Looking at the potential underlying mechanisms behind the findings, the researchers ruled out the possibility of ‘emissions leakage’ in the form of businesses transferring their emissions from the regulated state to unregulated regions.
However, their regional analysis was key to identifying a novel loophole: multi-state businesses adjusting their market share in facilities within the regulated areas, thus decreasing their accountability for emissions.
While this might not change the overall level of emissions, the researchers point out that it could lead to technological and other operational shifts that, in turn, could impact that region’s local economy.
The authors also highlight the importance of using a regional approach and a methodology that focuses on regional contiguity and spatial distance between regulated and unregulated regions to estimate the impact of climate regulations more precisely.
Professor Onali said: “Our research reveals some of the unintended consequences of these regulations that only a regional perspective can bring to light. We hope it can provide important lessons for regional policymakers as our results suggest that regional cap-and-trade programmes could be successful in countries other than the United States as long as the cap is binding.”
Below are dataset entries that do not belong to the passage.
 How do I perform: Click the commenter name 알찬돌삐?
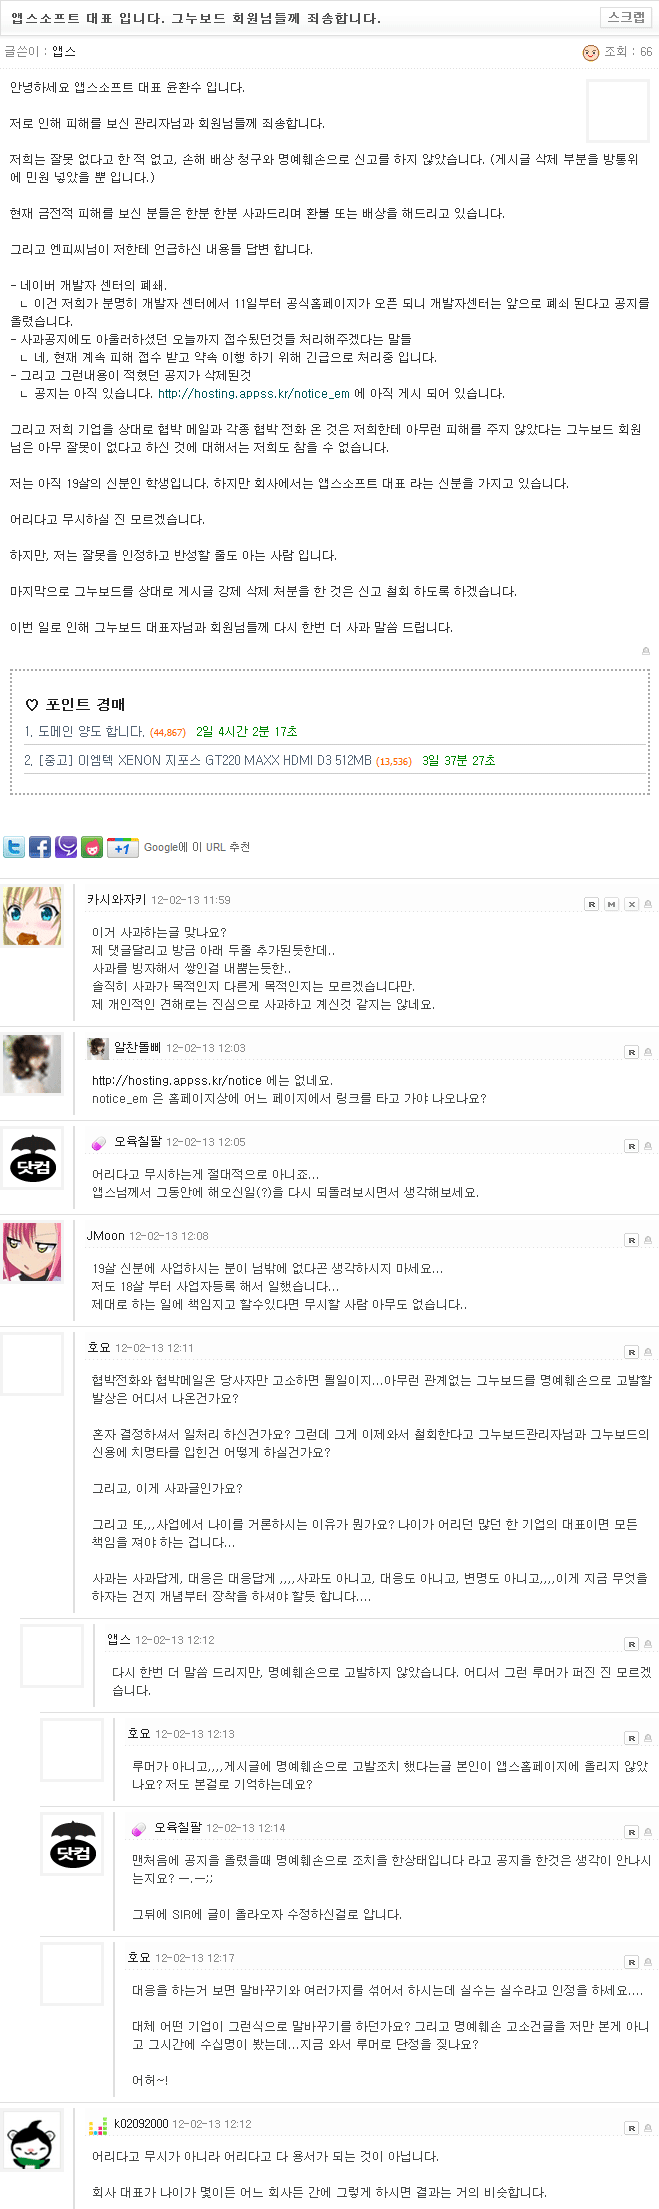[x=137, y=1048]
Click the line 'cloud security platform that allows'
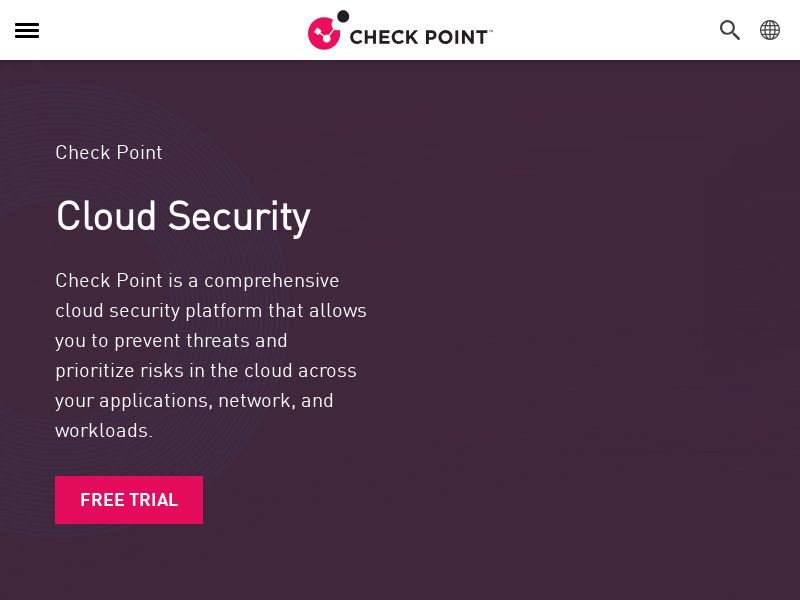The width and height of the screenshot is (800, 600). click(x=211, y=310)
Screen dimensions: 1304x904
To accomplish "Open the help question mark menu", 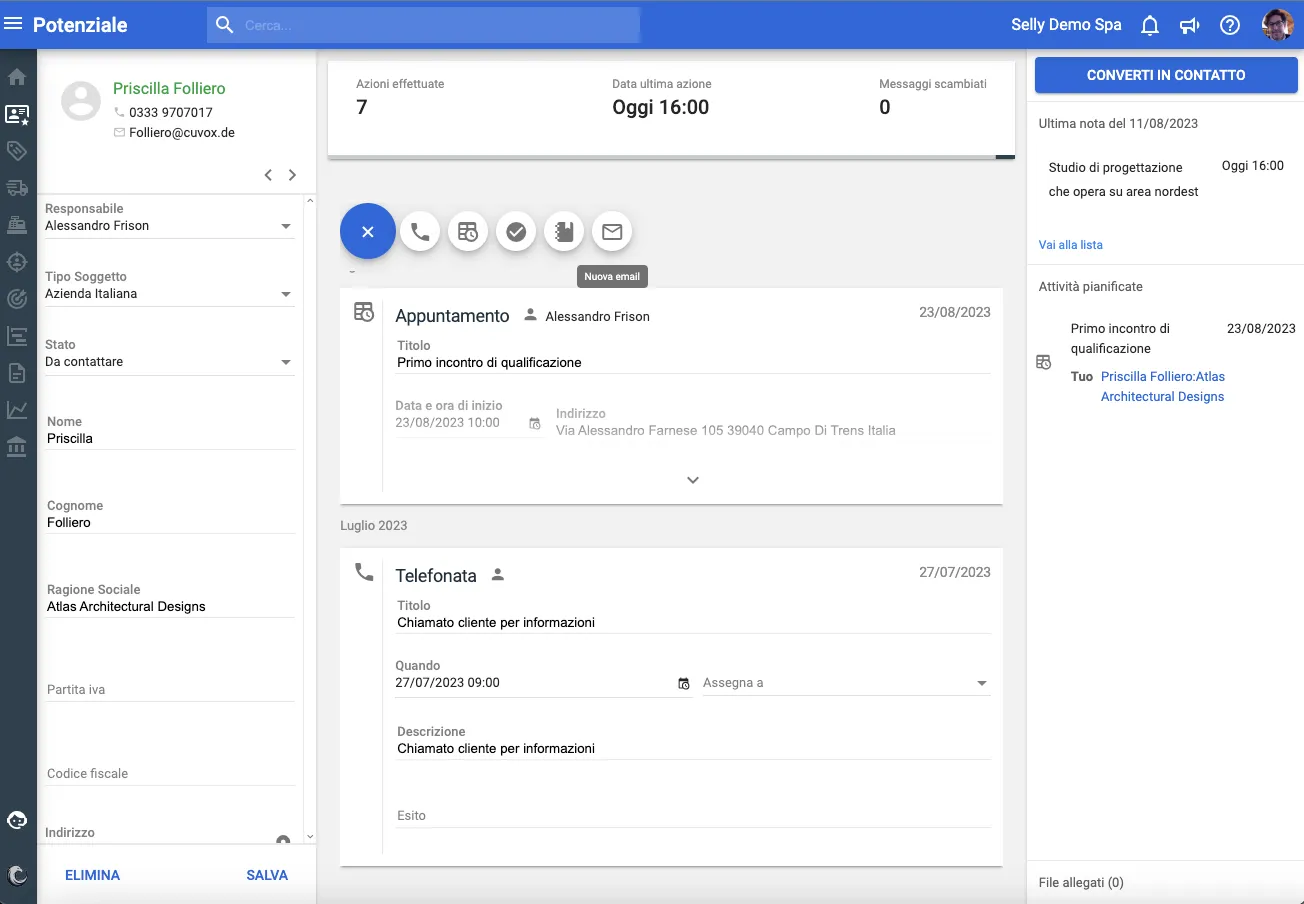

Such a regional approach can also help to understand the potential impact of lobbying from polluting industries, said Professor Onali, adding: “There is a trade-off between a hard stance against lobbying, which might lead to relocation of factories in other regions, and a more sympathetic behaviour towards emitters, which might undermine the societal goal to curb emissions.”
“Keep calm and carry on emitting: cap-and-trade rules, local emissions and growth” is published in Regional Studies.